Single Unit Status in Deep Convolutional Neural Network Codes for Face Identification: Sparseness Redefined
Connor J. Parde,Y. Ivette Colón,Matthew Q. Hill,Carlos D. Castillo,Prithviraj Dhar,Alice J. O'Toole
DOI: https://doi.org/10.48550/arXiv.2002.06274
2020-03-01
Abstract:Deep convolutional neural networks (DCNNs) trained for face identification develop representations that generalize over variable images, while retaining subject (e.g., gender) and image (e.g., viewpoint) information. Identity, gender, and viewpoint codes were studied at the "neural unit" and ensemble levels of a face-identification network. At the unit level, identification, gender classification, and viewpoint estimation were measured by deleting units to create variably-sized, randomly-sampled subspaces at the top network layer. Identification of 3,531 identities remained high (area under the ROC approximately 1.0) as dimensionality decreased from 512 units to 16 (0.95), 4 (0.80), and 2 (0.72) units. Individual identities separated statistically on every top-layer unit. Cross-unit responses were minimally correlated, indicating that units code non-redundant identity cues. This "distributed" code requires only a sparse, random sample of units to identify faces accurately. Gender classification declined gradually and viewpoint estimation fell steeply as dimensionality decreased.

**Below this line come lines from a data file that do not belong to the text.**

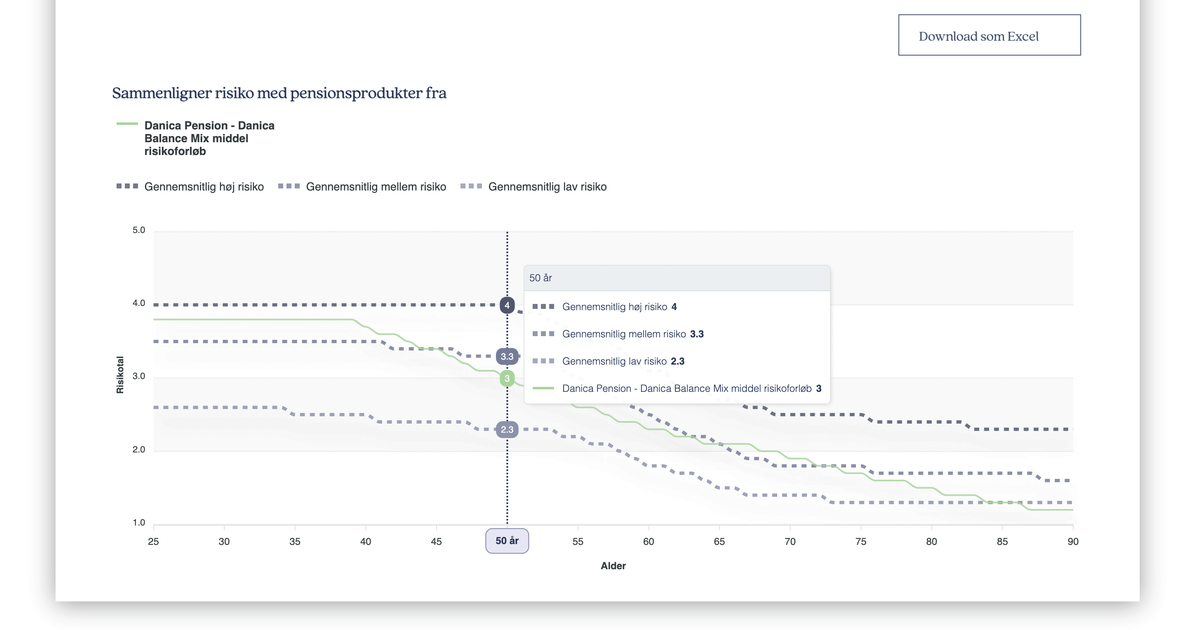
Task: Click the tooltip header "50 år"
Action: pyautogui.click(x=541, y=278)
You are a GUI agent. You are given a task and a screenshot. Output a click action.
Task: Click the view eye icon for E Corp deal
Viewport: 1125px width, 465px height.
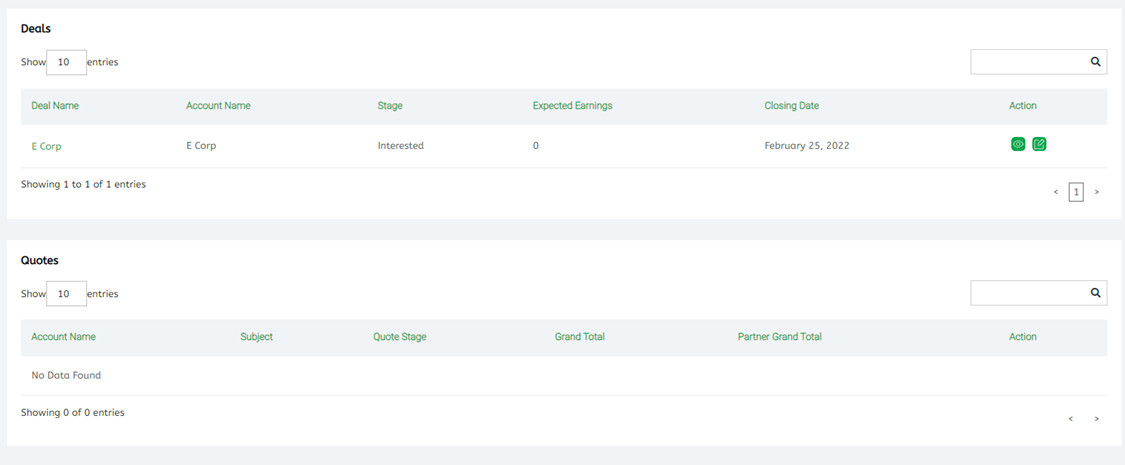[x=1018, y=144]
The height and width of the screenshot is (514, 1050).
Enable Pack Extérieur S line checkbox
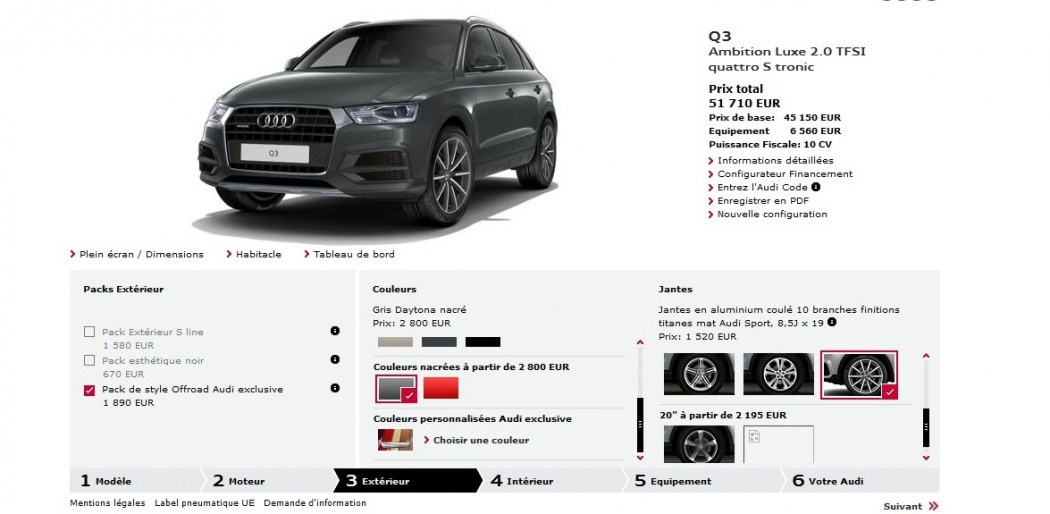point(89,331)
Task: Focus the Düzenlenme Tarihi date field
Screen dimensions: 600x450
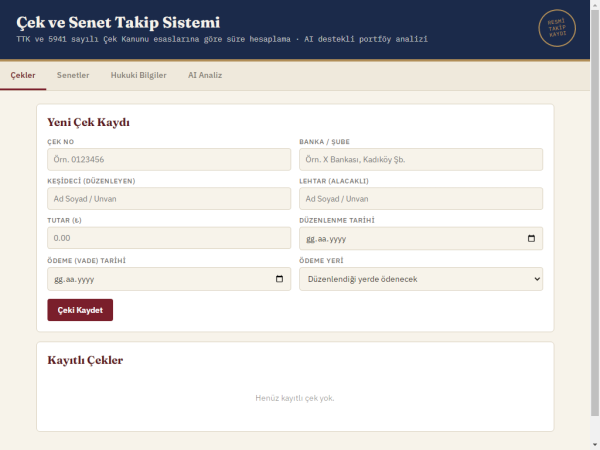Action: pyautogui.click(x=421, y=238)
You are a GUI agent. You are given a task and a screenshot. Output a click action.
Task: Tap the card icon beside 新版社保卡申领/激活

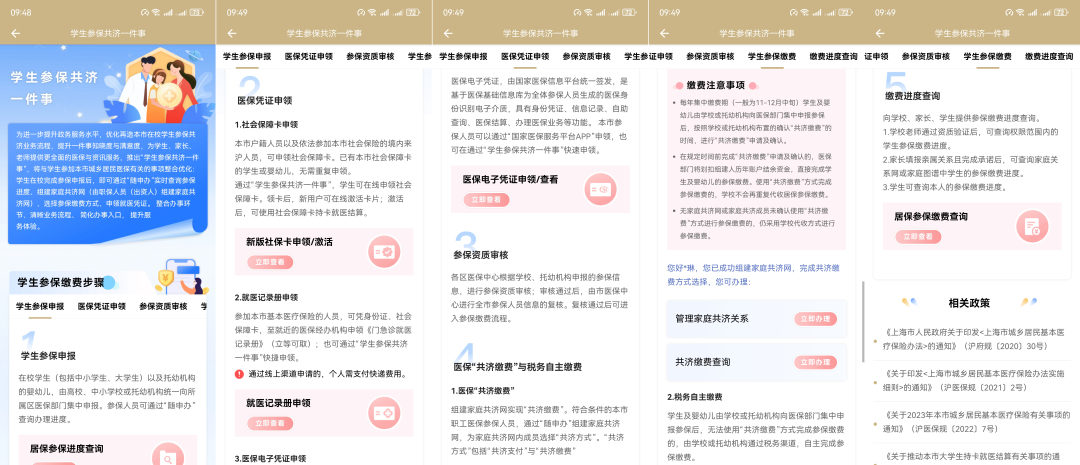[383, 252]
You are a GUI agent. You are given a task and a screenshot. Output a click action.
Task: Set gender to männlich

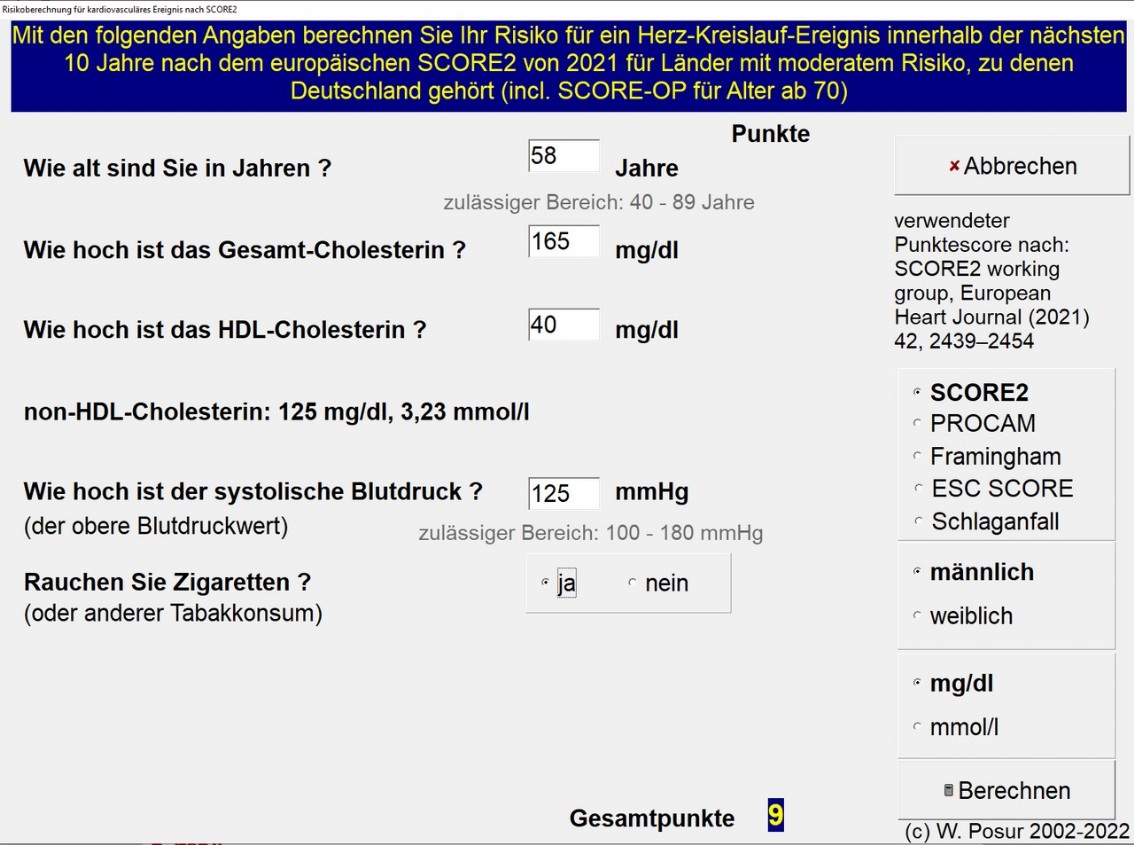pyautogui.click(x=918, y=572)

Individual units were weakly predictive of gender and viewpoint, but ensembles proved effective predictors. Therefore, distributed and sparse codes co-exist in the network units to represent different face attributes. At the ensemble level, principal component analysis of face representations showed that identity, gender, and viewpoint information separated into high-dimensional subspaces, ordered by explained variance. Identity, gender, and viewpoint information contributed to all individual unit responses, undercutting a neural tuning analogy for face attributes. Interpretation of neural-like codes from DCNNs, and by analogy, high-level visual codes, cannot be inferred from single unit responses. Instead, "meaning" is encoded by directions in the high-dimensional space.
Computer Vision and Pattern Recognition,Machine Learning